Calculates the segregation between group and unit within each category defined by within.

mutual_within(data, group, unit, within, weight = NULL, se = FALSE,
  n_bootstrap = 10, base = exp(1), wide = FALSE)

Arguments

data

A data frame.

group

A categorical variable or a vector of variables contained in data. Defines the first dimension over which segregation is computed.

unit

A categorical variable or a vector of variables contained in data. Defines the second dimension over which segregation is computed.

within

A categorical variable or a vector of variables contained in data that defines the within-segregation categories.

weight

Numeric.

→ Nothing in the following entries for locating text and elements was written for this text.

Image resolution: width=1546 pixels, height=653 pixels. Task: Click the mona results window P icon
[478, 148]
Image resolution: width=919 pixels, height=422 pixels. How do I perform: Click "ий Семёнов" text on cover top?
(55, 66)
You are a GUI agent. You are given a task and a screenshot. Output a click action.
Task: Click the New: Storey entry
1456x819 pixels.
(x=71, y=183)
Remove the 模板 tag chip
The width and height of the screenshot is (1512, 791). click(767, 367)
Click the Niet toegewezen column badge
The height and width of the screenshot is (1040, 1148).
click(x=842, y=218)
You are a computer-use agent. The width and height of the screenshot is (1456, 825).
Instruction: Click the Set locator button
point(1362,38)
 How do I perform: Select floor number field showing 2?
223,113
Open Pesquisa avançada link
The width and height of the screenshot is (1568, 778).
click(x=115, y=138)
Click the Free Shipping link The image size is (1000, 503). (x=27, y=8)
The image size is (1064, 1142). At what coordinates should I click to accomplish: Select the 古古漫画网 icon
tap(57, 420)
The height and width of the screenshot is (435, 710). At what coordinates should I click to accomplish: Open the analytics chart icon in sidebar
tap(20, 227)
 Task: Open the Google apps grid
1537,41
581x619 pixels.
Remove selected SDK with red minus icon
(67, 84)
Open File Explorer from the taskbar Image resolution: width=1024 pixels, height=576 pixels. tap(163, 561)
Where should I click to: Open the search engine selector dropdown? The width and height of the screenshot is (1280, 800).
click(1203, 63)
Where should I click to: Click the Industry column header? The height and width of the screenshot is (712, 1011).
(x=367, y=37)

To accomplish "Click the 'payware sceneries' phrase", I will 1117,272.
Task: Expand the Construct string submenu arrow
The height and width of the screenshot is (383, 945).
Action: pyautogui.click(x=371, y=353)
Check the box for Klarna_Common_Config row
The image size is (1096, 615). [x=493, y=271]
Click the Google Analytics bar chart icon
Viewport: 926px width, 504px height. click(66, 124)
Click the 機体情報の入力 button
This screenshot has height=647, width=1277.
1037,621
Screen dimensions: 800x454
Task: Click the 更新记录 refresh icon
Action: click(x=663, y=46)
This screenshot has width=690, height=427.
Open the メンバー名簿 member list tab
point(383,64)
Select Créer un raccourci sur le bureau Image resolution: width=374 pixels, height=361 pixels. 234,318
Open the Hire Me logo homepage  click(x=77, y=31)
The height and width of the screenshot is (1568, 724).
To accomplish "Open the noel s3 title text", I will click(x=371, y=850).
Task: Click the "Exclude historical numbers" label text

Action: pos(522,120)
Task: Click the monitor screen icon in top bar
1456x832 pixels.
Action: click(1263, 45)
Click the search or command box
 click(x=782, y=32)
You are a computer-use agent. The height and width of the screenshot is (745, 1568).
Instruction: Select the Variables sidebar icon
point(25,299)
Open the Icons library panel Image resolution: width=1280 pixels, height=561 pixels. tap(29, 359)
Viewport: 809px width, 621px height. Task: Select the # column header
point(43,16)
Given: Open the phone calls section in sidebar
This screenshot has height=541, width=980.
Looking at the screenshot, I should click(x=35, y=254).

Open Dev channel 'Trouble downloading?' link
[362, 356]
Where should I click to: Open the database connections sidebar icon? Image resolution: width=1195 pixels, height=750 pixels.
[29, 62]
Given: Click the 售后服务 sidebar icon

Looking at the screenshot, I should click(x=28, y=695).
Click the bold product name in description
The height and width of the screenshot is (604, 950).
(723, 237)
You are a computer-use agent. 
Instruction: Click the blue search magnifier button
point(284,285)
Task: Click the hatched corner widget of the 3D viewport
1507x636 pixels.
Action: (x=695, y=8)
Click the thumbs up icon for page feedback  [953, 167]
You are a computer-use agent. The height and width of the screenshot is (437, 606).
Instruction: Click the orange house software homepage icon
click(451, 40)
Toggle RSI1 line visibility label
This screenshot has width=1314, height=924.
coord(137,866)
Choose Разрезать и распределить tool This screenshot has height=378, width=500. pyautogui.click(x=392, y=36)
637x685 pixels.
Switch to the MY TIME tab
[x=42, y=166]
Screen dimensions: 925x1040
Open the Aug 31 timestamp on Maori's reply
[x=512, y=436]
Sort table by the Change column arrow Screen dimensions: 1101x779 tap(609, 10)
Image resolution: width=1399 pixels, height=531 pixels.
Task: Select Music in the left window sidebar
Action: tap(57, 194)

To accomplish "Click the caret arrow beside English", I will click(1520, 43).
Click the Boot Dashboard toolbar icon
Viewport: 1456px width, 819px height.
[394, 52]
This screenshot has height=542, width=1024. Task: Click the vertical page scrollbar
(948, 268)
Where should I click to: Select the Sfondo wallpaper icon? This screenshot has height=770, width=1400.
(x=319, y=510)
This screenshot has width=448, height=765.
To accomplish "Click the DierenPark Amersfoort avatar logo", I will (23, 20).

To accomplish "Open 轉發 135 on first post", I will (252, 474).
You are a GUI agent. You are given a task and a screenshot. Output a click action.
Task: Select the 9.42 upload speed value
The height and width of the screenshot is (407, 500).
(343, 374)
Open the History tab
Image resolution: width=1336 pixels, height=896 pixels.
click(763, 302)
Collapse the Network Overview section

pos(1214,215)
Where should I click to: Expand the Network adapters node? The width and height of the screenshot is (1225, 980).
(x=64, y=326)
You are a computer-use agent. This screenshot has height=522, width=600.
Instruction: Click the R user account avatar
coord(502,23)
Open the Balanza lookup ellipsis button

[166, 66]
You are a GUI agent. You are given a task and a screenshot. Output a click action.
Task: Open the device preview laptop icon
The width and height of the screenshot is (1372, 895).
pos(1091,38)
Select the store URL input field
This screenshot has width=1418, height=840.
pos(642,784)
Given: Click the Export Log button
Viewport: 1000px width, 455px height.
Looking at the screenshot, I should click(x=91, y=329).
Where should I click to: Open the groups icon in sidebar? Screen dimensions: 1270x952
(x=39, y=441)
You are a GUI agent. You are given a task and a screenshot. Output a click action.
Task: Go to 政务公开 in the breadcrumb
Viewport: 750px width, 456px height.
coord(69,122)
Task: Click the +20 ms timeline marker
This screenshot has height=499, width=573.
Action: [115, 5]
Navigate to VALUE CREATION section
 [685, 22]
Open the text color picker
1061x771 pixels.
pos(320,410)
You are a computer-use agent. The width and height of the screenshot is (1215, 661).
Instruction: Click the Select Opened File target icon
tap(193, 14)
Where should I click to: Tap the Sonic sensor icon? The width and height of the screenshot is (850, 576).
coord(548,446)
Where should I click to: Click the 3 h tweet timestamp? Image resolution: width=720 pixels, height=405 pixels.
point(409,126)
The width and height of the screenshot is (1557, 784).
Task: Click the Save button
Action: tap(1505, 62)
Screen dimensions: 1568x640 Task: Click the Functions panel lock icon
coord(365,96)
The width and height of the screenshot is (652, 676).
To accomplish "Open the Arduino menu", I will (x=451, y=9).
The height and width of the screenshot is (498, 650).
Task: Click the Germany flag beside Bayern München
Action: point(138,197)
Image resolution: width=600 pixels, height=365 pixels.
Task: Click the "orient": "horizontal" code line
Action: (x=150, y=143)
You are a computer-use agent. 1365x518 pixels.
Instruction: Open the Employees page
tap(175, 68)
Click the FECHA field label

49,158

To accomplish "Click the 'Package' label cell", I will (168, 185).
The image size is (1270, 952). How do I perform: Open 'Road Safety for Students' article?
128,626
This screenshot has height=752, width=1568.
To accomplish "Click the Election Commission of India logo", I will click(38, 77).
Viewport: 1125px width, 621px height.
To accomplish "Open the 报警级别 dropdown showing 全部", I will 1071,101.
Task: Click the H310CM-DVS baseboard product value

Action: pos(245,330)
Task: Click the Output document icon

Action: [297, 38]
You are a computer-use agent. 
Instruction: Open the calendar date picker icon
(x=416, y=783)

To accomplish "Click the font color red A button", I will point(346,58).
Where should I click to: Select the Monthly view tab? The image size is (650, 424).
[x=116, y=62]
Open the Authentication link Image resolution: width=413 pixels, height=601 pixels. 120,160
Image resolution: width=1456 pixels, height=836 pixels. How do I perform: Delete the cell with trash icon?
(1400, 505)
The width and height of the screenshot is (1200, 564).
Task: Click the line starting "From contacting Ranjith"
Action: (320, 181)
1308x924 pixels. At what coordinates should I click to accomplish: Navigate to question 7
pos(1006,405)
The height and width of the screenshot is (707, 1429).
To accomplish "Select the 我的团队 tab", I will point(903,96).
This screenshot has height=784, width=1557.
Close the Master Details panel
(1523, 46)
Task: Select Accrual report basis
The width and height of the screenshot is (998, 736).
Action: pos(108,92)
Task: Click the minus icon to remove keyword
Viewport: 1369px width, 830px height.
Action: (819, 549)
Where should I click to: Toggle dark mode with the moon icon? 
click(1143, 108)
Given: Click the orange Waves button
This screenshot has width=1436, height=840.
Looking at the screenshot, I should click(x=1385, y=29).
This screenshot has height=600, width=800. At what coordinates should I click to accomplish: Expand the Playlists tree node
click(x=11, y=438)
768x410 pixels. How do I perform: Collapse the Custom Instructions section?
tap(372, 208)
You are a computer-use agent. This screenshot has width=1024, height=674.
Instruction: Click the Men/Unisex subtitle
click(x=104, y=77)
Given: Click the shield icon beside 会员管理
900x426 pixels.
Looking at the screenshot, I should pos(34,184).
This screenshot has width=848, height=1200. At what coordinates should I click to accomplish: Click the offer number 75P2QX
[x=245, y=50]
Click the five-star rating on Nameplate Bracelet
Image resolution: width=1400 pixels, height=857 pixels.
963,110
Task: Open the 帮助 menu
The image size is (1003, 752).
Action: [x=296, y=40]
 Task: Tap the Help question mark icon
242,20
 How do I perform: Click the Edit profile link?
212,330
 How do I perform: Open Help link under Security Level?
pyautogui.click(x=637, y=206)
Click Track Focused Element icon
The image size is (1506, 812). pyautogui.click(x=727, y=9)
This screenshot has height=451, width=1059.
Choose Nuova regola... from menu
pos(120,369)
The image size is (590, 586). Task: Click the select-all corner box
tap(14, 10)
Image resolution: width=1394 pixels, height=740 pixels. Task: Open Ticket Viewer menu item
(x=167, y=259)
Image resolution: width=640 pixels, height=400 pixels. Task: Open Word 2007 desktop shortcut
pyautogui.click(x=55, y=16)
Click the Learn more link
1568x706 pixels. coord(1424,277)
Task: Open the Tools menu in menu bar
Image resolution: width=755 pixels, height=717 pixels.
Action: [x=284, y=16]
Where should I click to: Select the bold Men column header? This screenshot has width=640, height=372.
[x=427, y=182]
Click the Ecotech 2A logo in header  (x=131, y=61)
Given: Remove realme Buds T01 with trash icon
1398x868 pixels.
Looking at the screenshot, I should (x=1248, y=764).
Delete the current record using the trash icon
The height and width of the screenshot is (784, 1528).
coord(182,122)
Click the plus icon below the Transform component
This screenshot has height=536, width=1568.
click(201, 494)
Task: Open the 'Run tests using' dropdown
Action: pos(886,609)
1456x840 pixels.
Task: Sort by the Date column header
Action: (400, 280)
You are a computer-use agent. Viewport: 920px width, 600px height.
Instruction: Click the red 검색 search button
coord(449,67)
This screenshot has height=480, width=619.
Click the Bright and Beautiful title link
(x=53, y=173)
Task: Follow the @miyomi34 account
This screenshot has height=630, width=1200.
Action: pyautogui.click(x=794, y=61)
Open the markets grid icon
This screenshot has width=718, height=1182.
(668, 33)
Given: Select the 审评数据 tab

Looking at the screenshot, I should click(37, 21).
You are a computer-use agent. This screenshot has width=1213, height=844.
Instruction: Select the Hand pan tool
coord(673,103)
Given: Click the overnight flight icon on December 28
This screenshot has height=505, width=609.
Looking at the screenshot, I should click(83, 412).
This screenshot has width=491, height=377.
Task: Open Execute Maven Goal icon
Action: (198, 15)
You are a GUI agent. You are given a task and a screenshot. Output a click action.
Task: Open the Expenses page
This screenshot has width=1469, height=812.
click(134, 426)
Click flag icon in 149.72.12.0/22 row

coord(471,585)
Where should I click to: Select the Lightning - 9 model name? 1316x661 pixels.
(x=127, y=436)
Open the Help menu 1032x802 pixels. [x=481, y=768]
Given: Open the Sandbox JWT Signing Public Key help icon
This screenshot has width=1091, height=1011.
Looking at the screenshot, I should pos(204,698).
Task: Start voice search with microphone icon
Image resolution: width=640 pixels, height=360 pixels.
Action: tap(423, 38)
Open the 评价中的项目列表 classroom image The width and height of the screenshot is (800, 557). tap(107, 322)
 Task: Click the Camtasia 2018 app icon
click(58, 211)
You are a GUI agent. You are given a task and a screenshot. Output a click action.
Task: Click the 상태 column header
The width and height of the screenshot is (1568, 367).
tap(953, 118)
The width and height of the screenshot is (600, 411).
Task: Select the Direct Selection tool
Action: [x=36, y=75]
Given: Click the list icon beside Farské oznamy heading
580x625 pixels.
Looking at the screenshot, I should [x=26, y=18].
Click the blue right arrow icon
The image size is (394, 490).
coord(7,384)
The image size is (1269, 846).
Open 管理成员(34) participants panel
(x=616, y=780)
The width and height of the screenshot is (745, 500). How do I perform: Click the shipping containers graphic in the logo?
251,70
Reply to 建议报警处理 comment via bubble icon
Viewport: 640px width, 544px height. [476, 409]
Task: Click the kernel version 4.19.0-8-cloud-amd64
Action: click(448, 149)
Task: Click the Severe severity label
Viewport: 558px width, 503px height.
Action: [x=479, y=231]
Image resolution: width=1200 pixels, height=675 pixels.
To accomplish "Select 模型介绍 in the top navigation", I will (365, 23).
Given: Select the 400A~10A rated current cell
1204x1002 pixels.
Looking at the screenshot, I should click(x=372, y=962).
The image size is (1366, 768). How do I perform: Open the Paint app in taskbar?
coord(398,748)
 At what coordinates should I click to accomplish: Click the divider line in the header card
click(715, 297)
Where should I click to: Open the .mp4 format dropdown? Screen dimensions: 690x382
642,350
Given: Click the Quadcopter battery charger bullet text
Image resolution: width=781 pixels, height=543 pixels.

Only frequency weights are allowed. (Default NULL)

se

If TRUE, standard errors are estimated via bootstrap. (Default FALSE)

n_bootstrap

Number of bootstrap iterations. (Default 10)

base

Base of the logarithm that is used in the calculation. Defaults to the natural logarithm.

wide

Returns a wide dataframe instead of a long dataframe. (Default FALSE)

Value

Returns a data.table with four rows for each category defined by within. The column est contains four statistics that are provided for each unit: M is the within-category M, and p is the proportion of the category. Multiplying M and p gives the contribution of each within-category towards the total M. H is the within-category H, and h_weight provides the weight. Multiplying H and h_weight gives the contribution of each within-category towards the total H. h_weight is defined as p * EW/E, where EW is the within-category entropy, and E is the overall entropy. If se is set to TRUE, an additional column se contains the associated bootstrapped standard errors, and the column est contains bootstrapped estimates. If wide is set to TRUE, returns instead a wide dataframe, with one row for each within category, and the associated statistics in separate columns.

References

Henri Theil. 1971. Principles of Econometrics. New York: Wiley.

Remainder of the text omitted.